Why run Nemotron-3-Super-120b-a12b on Lyceum

Why run Nemotron-3-Super-120b-a12b on Lyceum

Lyceum provides a robust, developer-friendly platform for scaling AI workloads without the burden of managing complex hardware. By offering an OpenAI-compatible drop-in replacement API, Lyceum allows engineering teams to switch to Nemotron-3-Super-120b-a12b by simply updating a base URL and an API key. This eliminates the need to rewrite application logic or learn new SDKs, accelerating your time to market. This model is served from Lyceum's us-central1 region in the US.

Lyceum operates on a strict pay-per-token model with per-second billing for dedicated-GPU bursts.

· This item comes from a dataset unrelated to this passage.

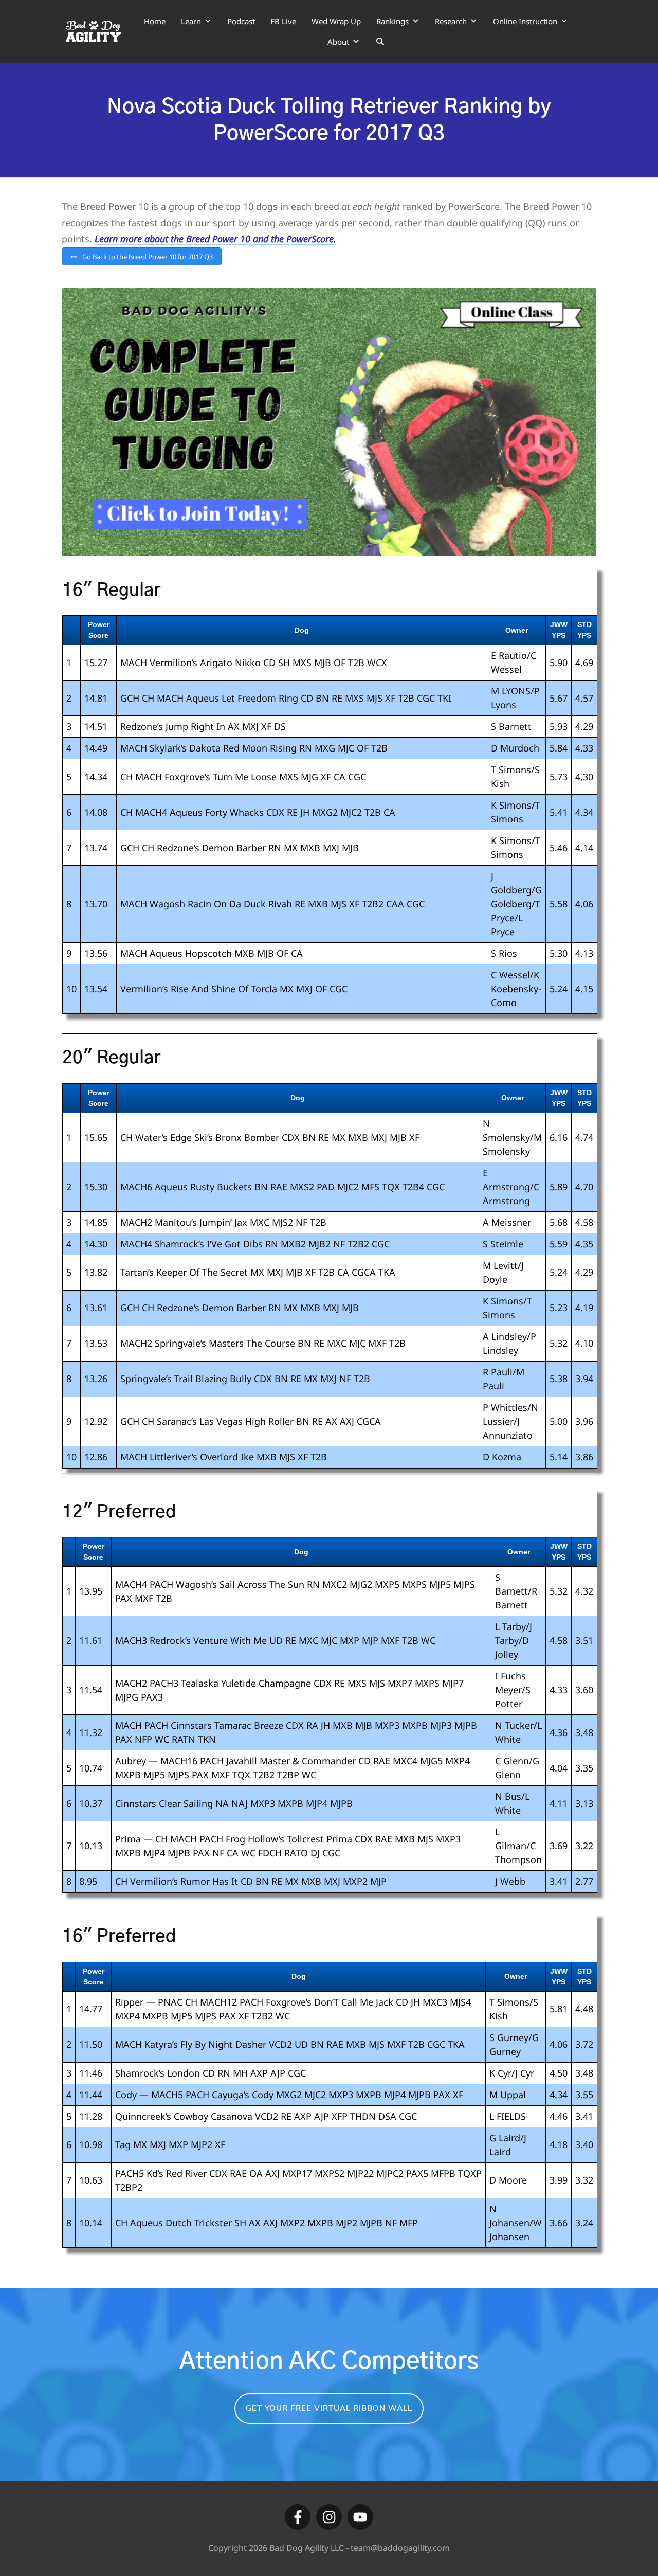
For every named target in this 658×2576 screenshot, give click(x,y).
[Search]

There are no minimum commitments, no base fees, no idle costs, and zero egress fees, so your spend tracks your real usage instead of reserved capacity. Unified billing gives you a single, predictable view across every model you call, whether you are transitioning off expiring hyperscaler credits or consolidating away from unreliable small providers.

You also benefit from our open-stack transparency. Lyceum runs optimized open inference engines like vLLM and NVIDIA Dynamo rather than locking you into proprietary black-box systems, so you can reason about performance, throughput, and cost directly. For background on how this works, see our guide to serverless GPU inference. The combination of drop-in compatibility, transparent open-stack tooling, and pay-per-token economics is what makes Lyceum a strong home for production deployments of Nemotron-3-Super-120b-a12b.

Frequently Asked Questions

What is the context window for Nemotron-3-Super-120b-a12b?

Nemotron-3-Super-120b-a12b supports a massive context window of up to 1 million tokens. This makes it highly capable for Retrieval-Augmented Generation (RAG) pipelines, analyzing large codebases, and processing extensive document repositories without losing critical information.

How much does it cost to run Nemotron-3-Super-120b-a12b on Lyceum?

On Lyceum's Serverless Inference API, Nemotron-3-Super-120b-a12b costs $0.30 per million input tokens and $0.90 per million output tokens. You are billed strictly on a pay-per-token basis with no minimum commitments or idle compute charges.

Where is Nemotron-3-Super-120b-a12b hosted?

This model endpoint is hosted in Lyceum's us-central1 region, which means it runs in the US. It is served through the same OpenAI-compatible Serverless Inference API as every other Lyceum model, with pay-per-token billing and no idle compute charges.

How do I call Nemotron-3-Super-120b-a12b using the OpenAI SDK?

You can call the model by setting your OpenAI client's base URL to https://build.nvidia.com/nvidia/nemotron-3-super-120b-a12b and using the model string nvidia/nemotron-3-super-120b-a12b. It acts as a drop-in replacement, requiring zero changes to your core application logic.

What makes the LatentMoE architecture efficient?

The Latent Mixture-of-Experts (MoE) architecture allows the model to house 120 billion total parameters but activate only 12 billion per forward pass. This sparse activation drastically reduces inference compute costs while maintaining the reasoning capabilities of a much larger model.

How does Nemotron-3-Super-120b-a12b compare to Qwen3.5-122B?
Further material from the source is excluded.